When joining this back surface reinforcing member and a terminal box, there exists a method of using an adhesive and a pressure sensitive adhesive.
Further, there is a method of using an adhesive and a pressure-sensitive adhesive and placing a weight on the terminal box during a drying period until the adhesive and the pressure-sensitive adhesive function.

In addition, there is a method of mechanically joining without using an adhesive and a pressure-sensitive adhesive in order to facilitate the attachment work of the terminal box (see, for example, Patent Document 1).
In addition, a method of using an adhesive and a pressure-sensitive adhesive, and further spot welding a joining plate made of metal independent parts to a back reinforcing member, preparing a hole in a terminal box, and joining the joining plate and the hole (See, for example, Patent Document 2).
JP 2000-357812 A Japanese Patent Laid-Open No. 2004-247591

However, when only the adhesive and the pressure-sensitive adhesive are used, the bonding surface is displaced or floated before the end of the drying period until the adhesive and the pressure-sensitive adhesive function, so that the bonding strength is weak.
Further, when using a weight, the manufacturing work becomes complicated and a large manufacturing work place is required, so that the mass productivity is poor.
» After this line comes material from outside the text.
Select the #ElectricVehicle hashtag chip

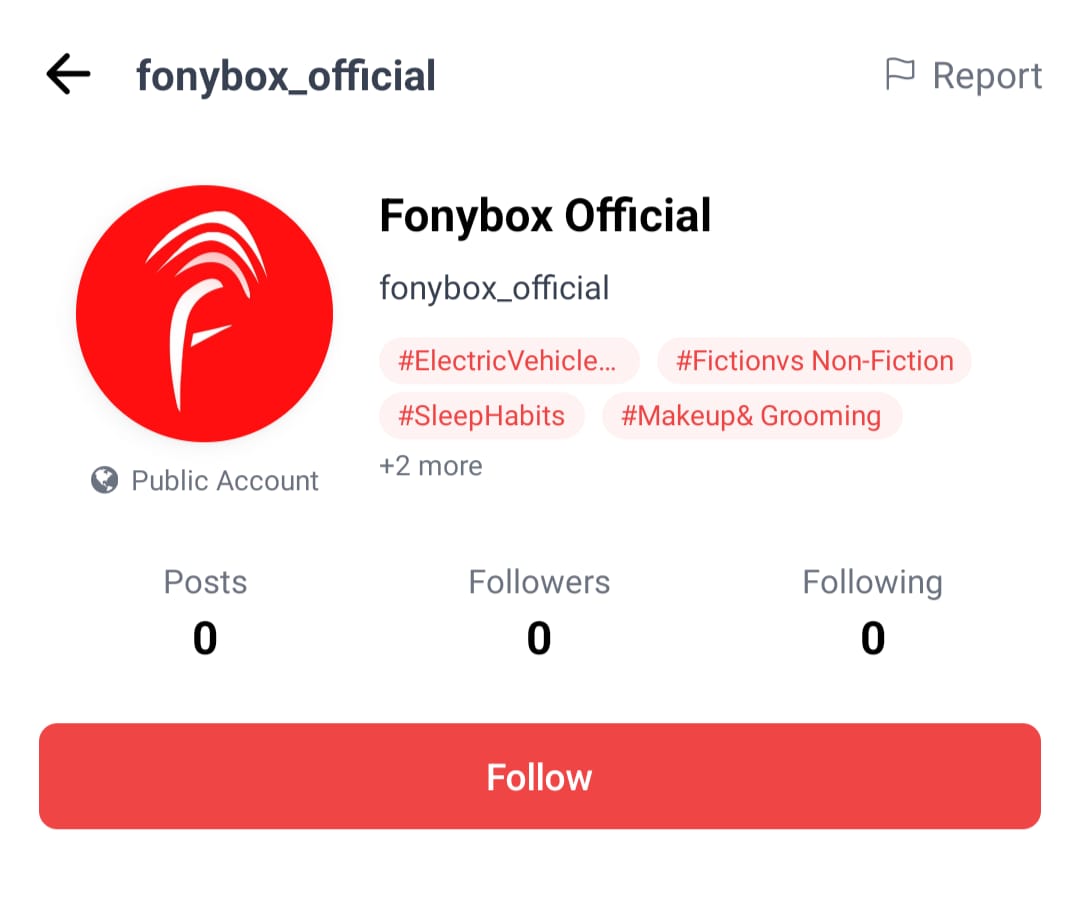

Moreover, in the technique disclosed by patent document 1, since it is mechanical joining, a clearance gap will be substantially formed between a back surface reinforcement member and a terminal box, and a water | moisture content permeate | occur | produces and an electric leakage generate | occur | produces.
Moreover, in the technique disclosed by patent document 2, since a joining board is added and a number of parts increases, cost increases.

  The present invention has been made in view of the above points, and has a strong bonding strength of the terminal box, an easy manufacturing operation, a gap on the bonding surface of the terminal box is hardly formed, and the number of components is reduced. The purpose is to provide modules.

  In the present invention, in order to solve the above problems, in a solar cell module having a solar cell element that converts light energy into electric energy, the back surface reinforcing member formed on the back surface side of the solar cell element and the back surface reinforcing member are formed. From the periphery of the opened portion, a part of the back surface reinforcing member has a back surface engaging portion formed to protrude to the back surface side of the solar cell element, a box engaging portion, and is arranged so as to cover the opening portion, There is provided a solar cell module comprising: a terminal box attached to a back surface reinforcing member by bonding a back surface engaging portion and a box engaging portion with an adhesive.

  According to such a solar cell module, first, the terminal box has a box engaging portion. The back reinforcing member is formed on the back side of the solar cell element. Thereafter, an opening is formed in the back reinforcing member. And a back surface engaging part is formed so that a part of back surface reinforcing member may protrude in the back surface side of a solar cell element from the circumference of an opening. Thereafter, the terminal box is disposed so as to cover the opening. And a terminal box is attached to a back surface reinforcement member by joining a back surface engaging part and a box engaging part with an adhesive agent.

  In the present invention, the back surface engaging portion is formed such that a part of the back surface reinforcing member protrudes to the back surface side of the solar cell element, and the terminal box is made to join the back surface engaging portion and the box engaging portion with an adhesive. It can be attached to the back reinforcing member.

If it does in this way, since a back surface engaging part and a box engaging part are always engaged and pressed down, a joint surface does not shift or float. Therefore, the bonding strength of the terminal box is increased.
Moreover, since the back surface engaging part and the box engaging part are always engaged and pressed down, the manufacturing operation is easy.

Further, since the back surface engaging portion and the box engaging portion are joined by the adhesive, it is difficult to form a gap on the joint surface between the back surface reinforcing member and the terminal box.
Moreover, since a part of back surface reinforcement member protrudes and forms in the back surface side of a solar cell element, a back surface engaging part reduces a number of parts.

Hereinafter, embodiments of the present invention will be described with reference to the drawings.
First, the concept of the present invention will be described. FIG. 1 is a conceptual diagram of the present invention.
As shown in the figure, the solar cell module 10 includes a surface reinforcing member 11, a solar cell element 12, a power extraction member 12a, a back reinforcing member 13, a back engaging portion 13a, a terminal box 14, a box engaging portion 14a, and a fixing member. 14b, the cable 15, and the core wire 15a. The solar cell module 10 uses the terminal box 14 to electrically connect the solar cell element 12, the power extraction member 12a, the fixing member 14b, and the core wire 15a, so that the electric power generated by the solar cell element 12 is externally supplied. To supply. Note that the solar cell element 12 and the power extraction member 12a may be connected via a lead wire or the like without being directly connected.

  First, the terminal box 14 has a box engaging portion 14a and a fixing member 14b. Here, the fixing member 14 b provided in the terminal box 14 is a connection portion between the power extraction member 12 a connected to the terminal of the solar cell element 12 and the core wire 15 a of the external cable 15.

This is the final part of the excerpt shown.